Are Your Learning Analytics Proactive Or Reactive?

Are Your Learning Analytics Proactive Or Reactive?
Summary: Not all learning analytics are the same. Discover how proactive learning analytics help you influence and improve ongoing learning processes by predicting the future and creating recommendations for action. Identify the 4 key elements that will determine the success of your analytics journey.

Learning Analytics: Proactive Or Reactive?

Learning analytics is already a trending topic. In fact, it is so trendy that every Learning Management System vendor claims to have an analytics solution already in place. Analytics is a term used with a very wide scope within the industry. Simple statistics, graphical reports, dashboards, etc. are now referred as analytics. No matter what analytics solution is available at your Learning Management System or how this solution is being classified. There is a key question you should ask yourself: Are my learning analytics proactive or reactive? The answer to this question is what defines your maturity level in terms of learning analytics.

Proactive And Reactive Learning Analytics

Proactive analytics influence the ongoing learning processes. Reactive analytics influence the future learning processes.

Let me give you an example. If my analytics engine is predicting that several students will fail unless action is taken, I may still change the future and provide additional support to those students. This is a clear example of proactive analytics. On the opposite side, if my dashboard shows how was the performance of my students in a course, I may influence future editions based on this report, but I cannot do anything about those students that already failed.

There are 2 important elements when we talk about proactive analytics:

  1. Prediction.
    Proactive analytics predict the future based on the past and on the present behaviors and performance of the students. Accurate predictions will lead to better actions.
  2. Recommendation.
    Some predictive analytics engines are not only able to predict, but also to recommend the correct course of action. Those systems have an additional level of sophistication and complexity.

proactive learning analytics

Given the current eLearning technology state of the art, you should try to implement proactive analytics solutions within your institution or company. But before you call your Learning Management System vendor and ask about it or before you explore the market for existing solutions, let me discuss some important aspects of proactive analytics.

4 Key Aspects Of Proactive Analytics  

1. Data.

Data is the most important asset when it comes to implementing prediction-based systems. To generate proper proactive learning analytics, you need to have enough data and you need to have quality data.

Predicting the future is not a one-step task. Predictive systems refine their calculations by processing all available data at a given state. Expect your proactive analytics engine to evolve towards better predictions. For example, the more students go through a course, the better the predictions will be about the expected outcomes on this course.
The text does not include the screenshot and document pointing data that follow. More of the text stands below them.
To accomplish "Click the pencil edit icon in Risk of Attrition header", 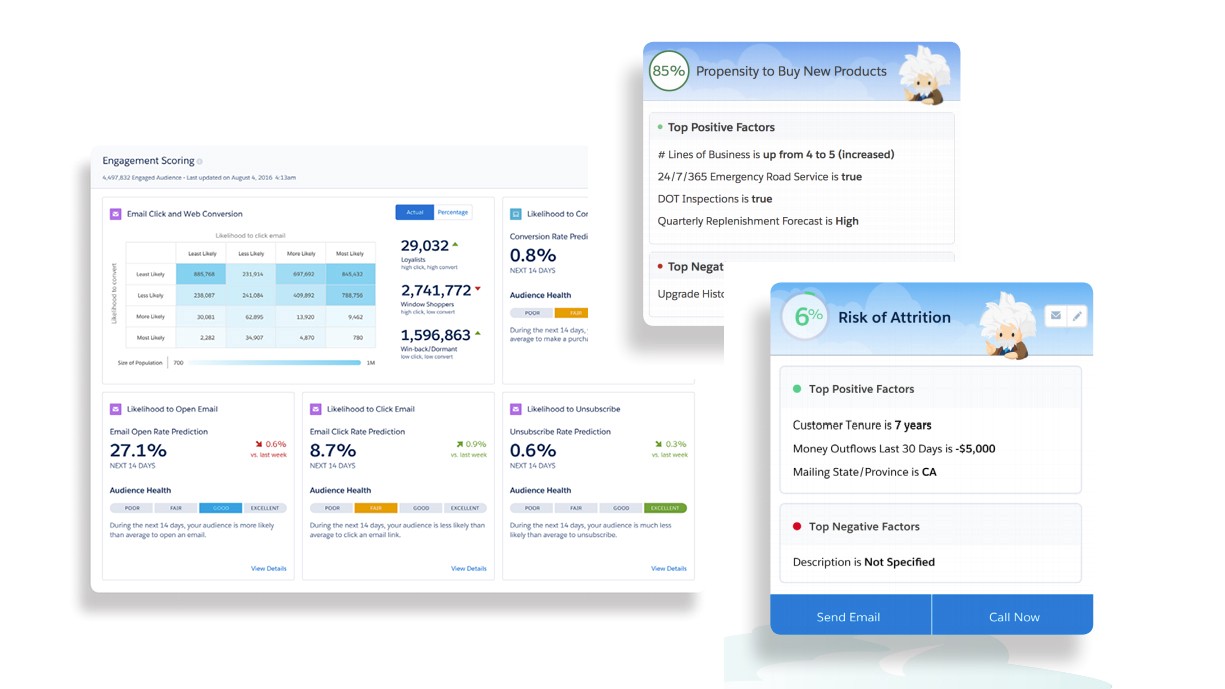I will tap(1076, 316).
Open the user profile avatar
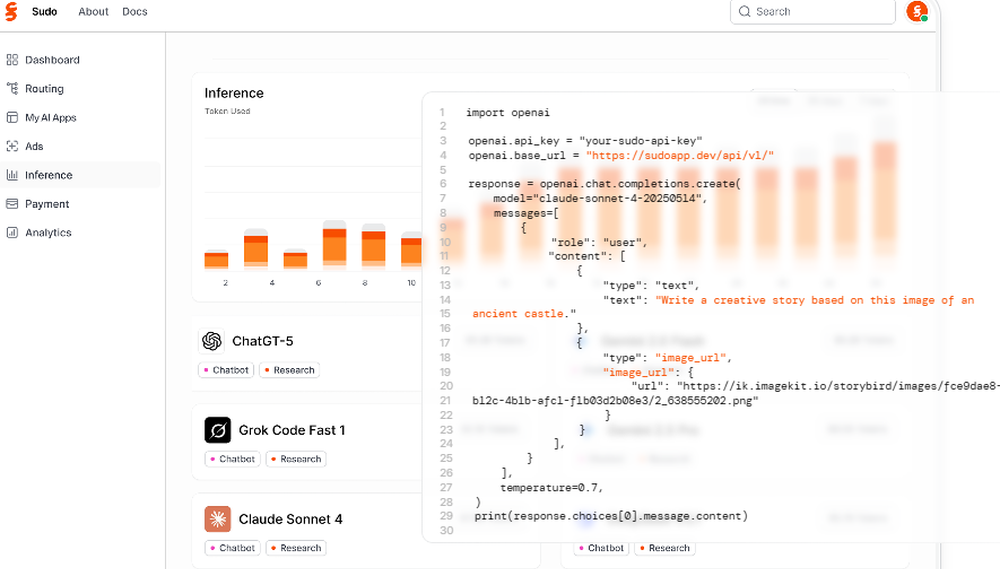The height and width of the screenshot is (569, 1000). pyautogui.click(x=916, y=12)
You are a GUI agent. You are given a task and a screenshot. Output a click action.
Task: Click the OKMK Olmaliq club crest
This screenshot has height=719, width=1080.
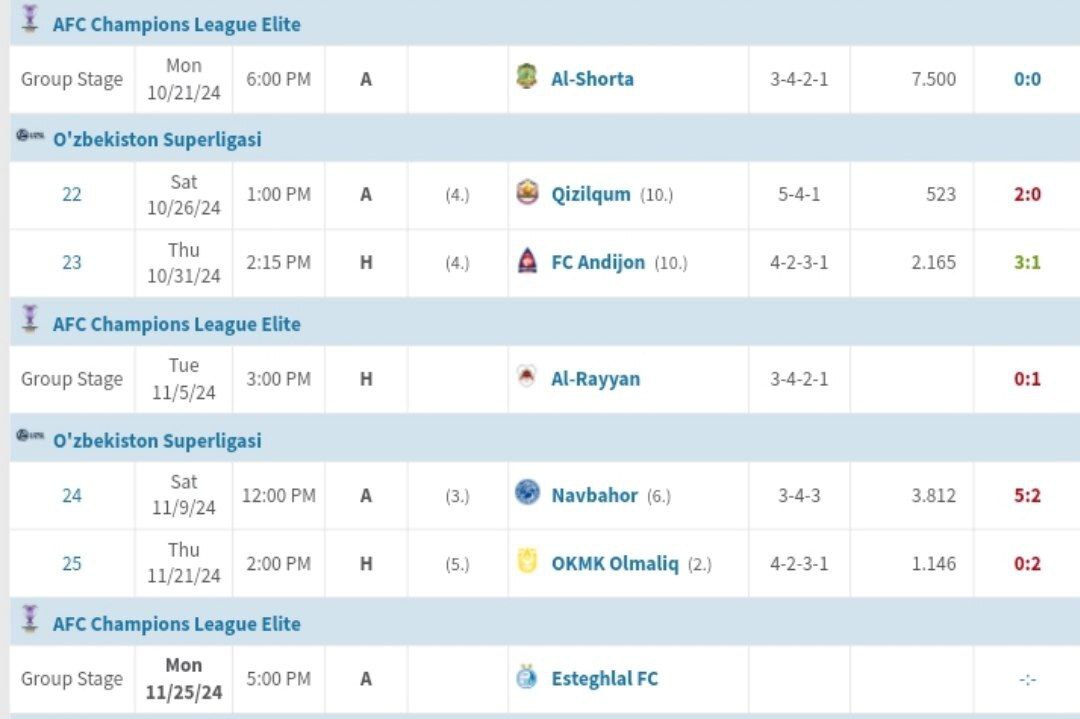(x=527, y=562)
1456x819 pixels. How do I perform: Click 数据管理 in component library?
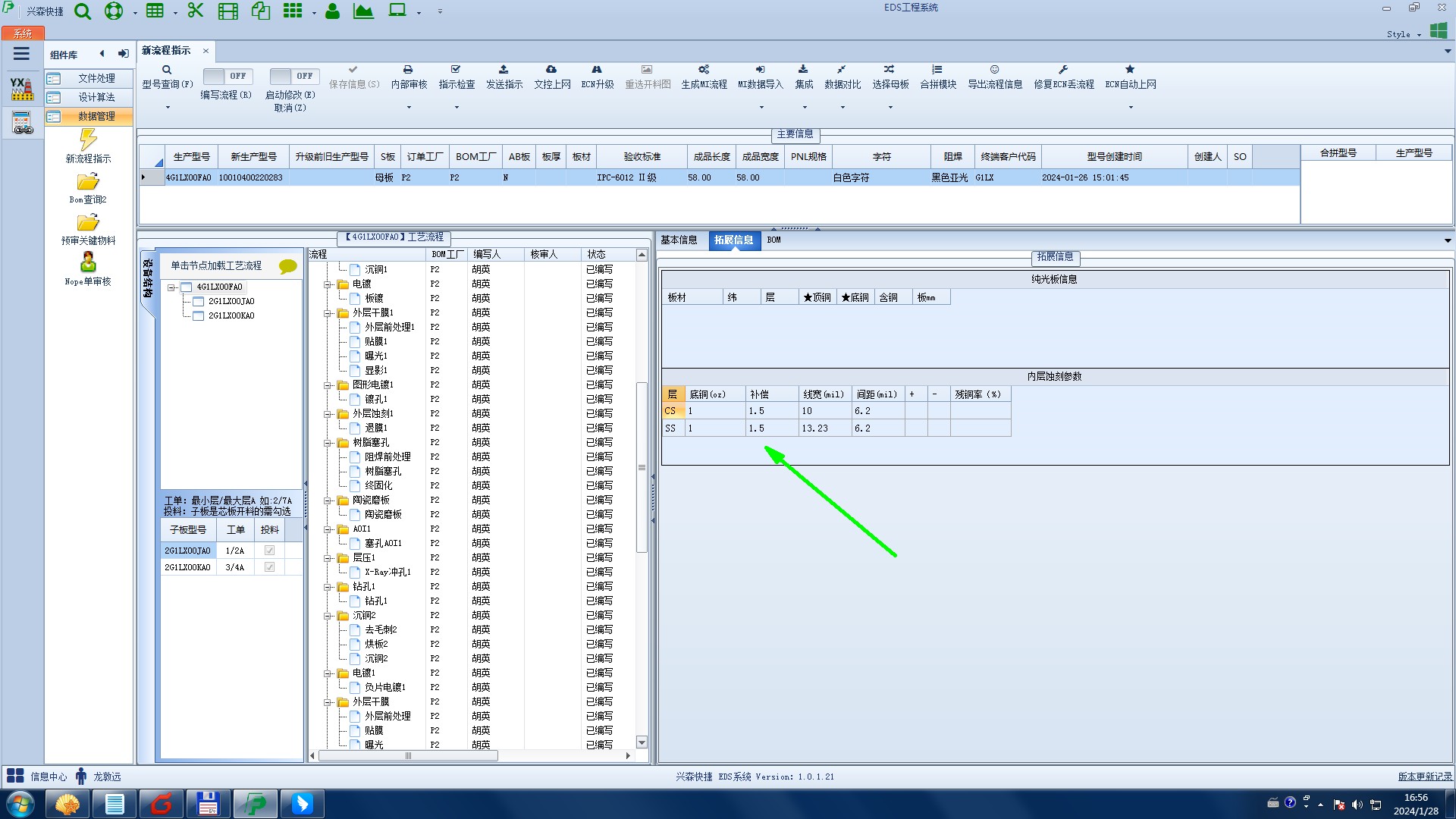tap(96, 116)
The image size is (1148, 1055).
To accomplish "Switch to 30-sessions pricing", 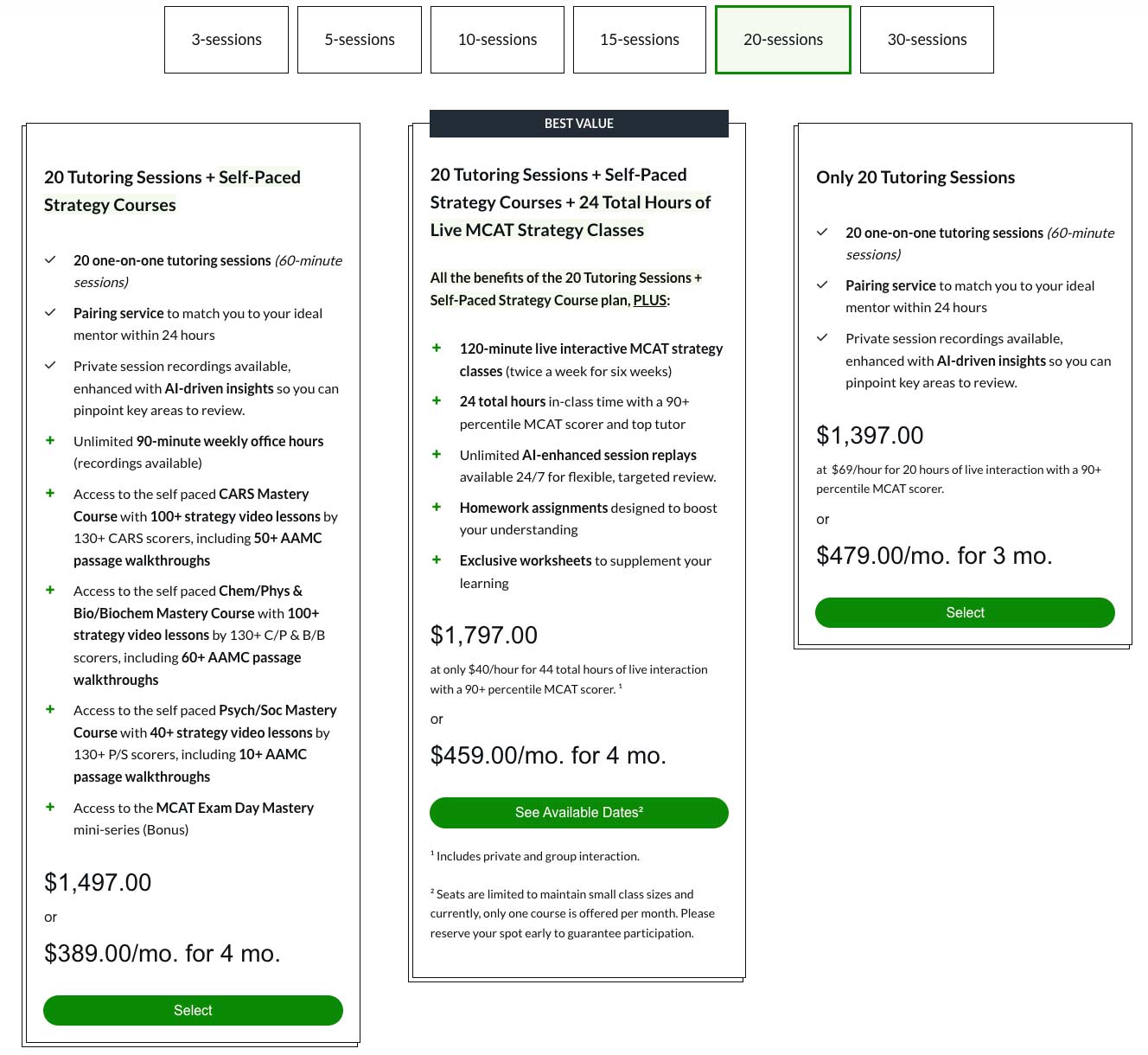I will point(927,40).
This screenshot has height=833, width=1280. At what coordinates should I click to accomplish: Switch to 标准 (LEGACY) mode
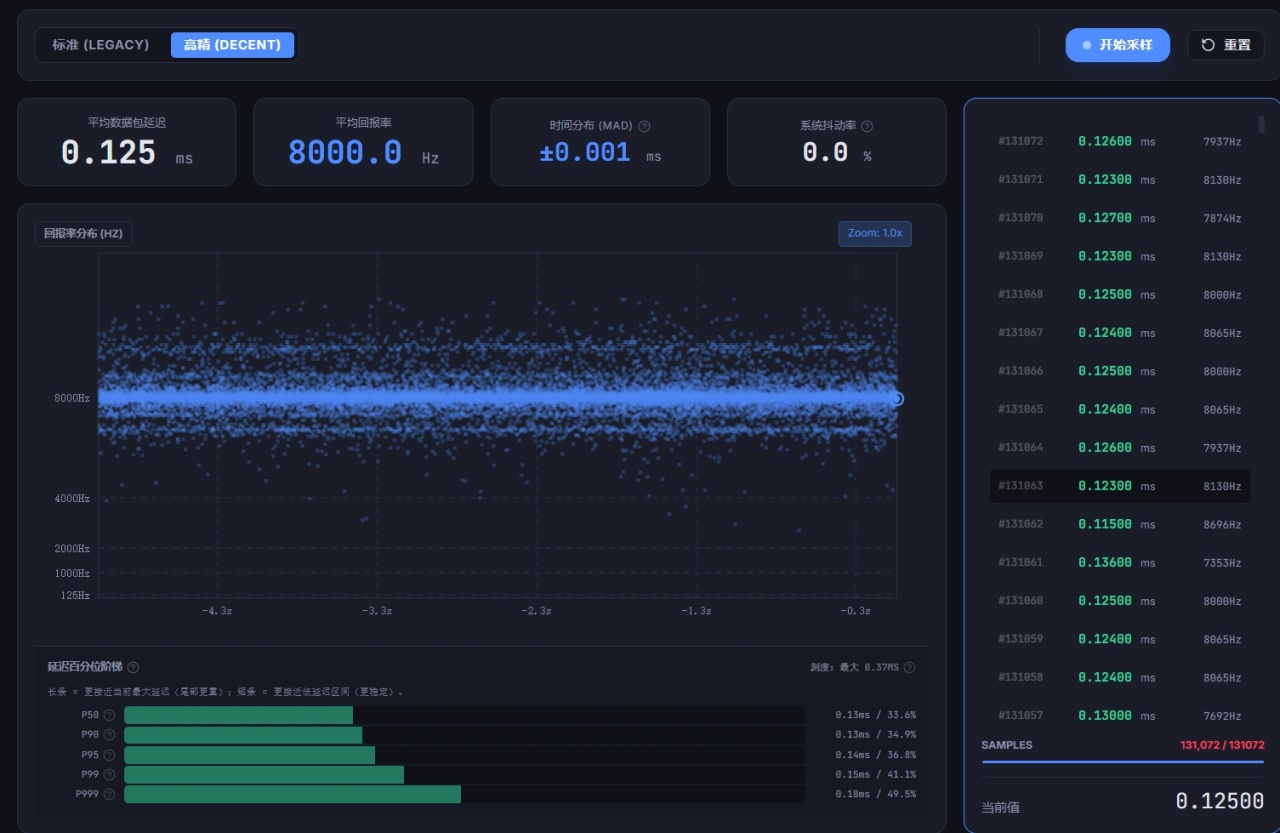(x=101, y=45)
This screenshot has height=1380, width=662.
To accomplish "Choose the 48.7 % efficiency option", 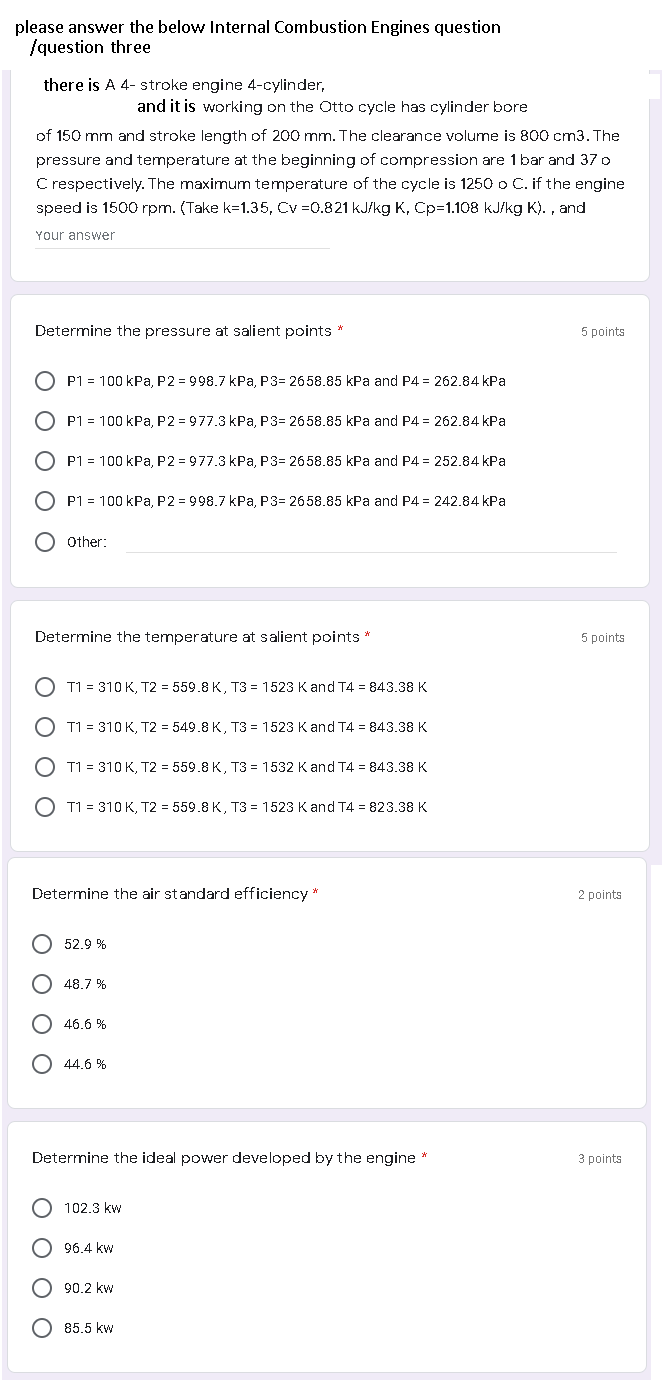I will pyautogui.click(x=42, y=984).
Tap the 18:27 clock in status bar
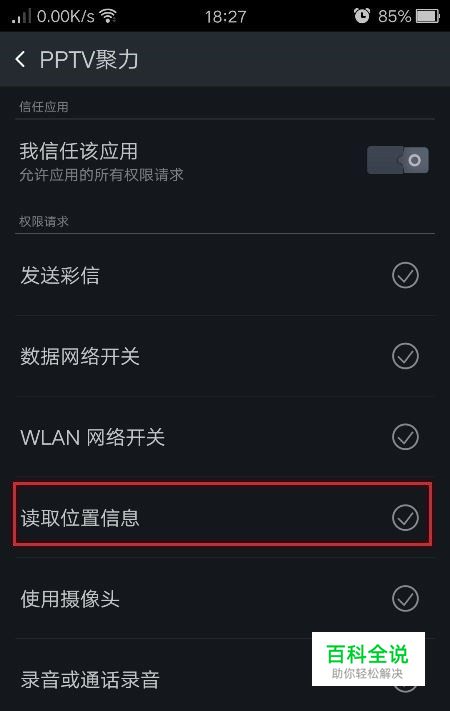The width and height of the screenshot is (450, 711). pos(225,17)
Quality of your data is also a key factor. If not all the elements influencing a given learning process are captured, predictions will not be as accurate as they could. Imagine a course where you have five evaluation quizzes and only one of them is made available to the analytics engine. In this case, we are biasing the calculations by not providing the system all the available information.

2. Algorithms.

Algorithms are the second important element. Algorithms are the mathematical calculations used to derive predictions from data. If you develop your in-house predictive analytics engine you will have to create the algorithms that make sense for your existing data. If you go for a third-party solution, make sure it can predict what is relevant for you, in terms of maximizing your students’ performance and getting enough information to improve your teaching and business processes.

3. Action.

The “from information to action” step is also critical. You need to have in place mechanisms and processes to act on the predictions or follow up on the recommendations provided by the analytics engine. At the end of the day, action is what matters. In fact, improvement resulting from action is what really matters.

4. Evaluation.

Finally, being able to evaluate your analytics engine closes the loop. Ideally, you should understand the accuracy of your predictions as well as the effectiveness of the actions conducted as a result of those predictions. This will help on improving your learning analytics in the long run.

Final Word

As we have described data, algorithms, action, and evaluation are the 4 pieces of the predictive analytics puzzle. How well you are on those, will determine the success of your analytics journey.

Now, imagine a bright future where you know in advance:

  • Which students require additional tutoring.
  • Which content fits a given student.
  • Which activities are relevant for the students enrolled in a course.
  • Which variables of your teaching style are the most influential for a student.
  • Etc.

This is predictive learning analytics. Exciting, right?

Now, it is time for you to start thinking about the next steps to make predictive analytics a reality within your organization. Believe me, it is worth it.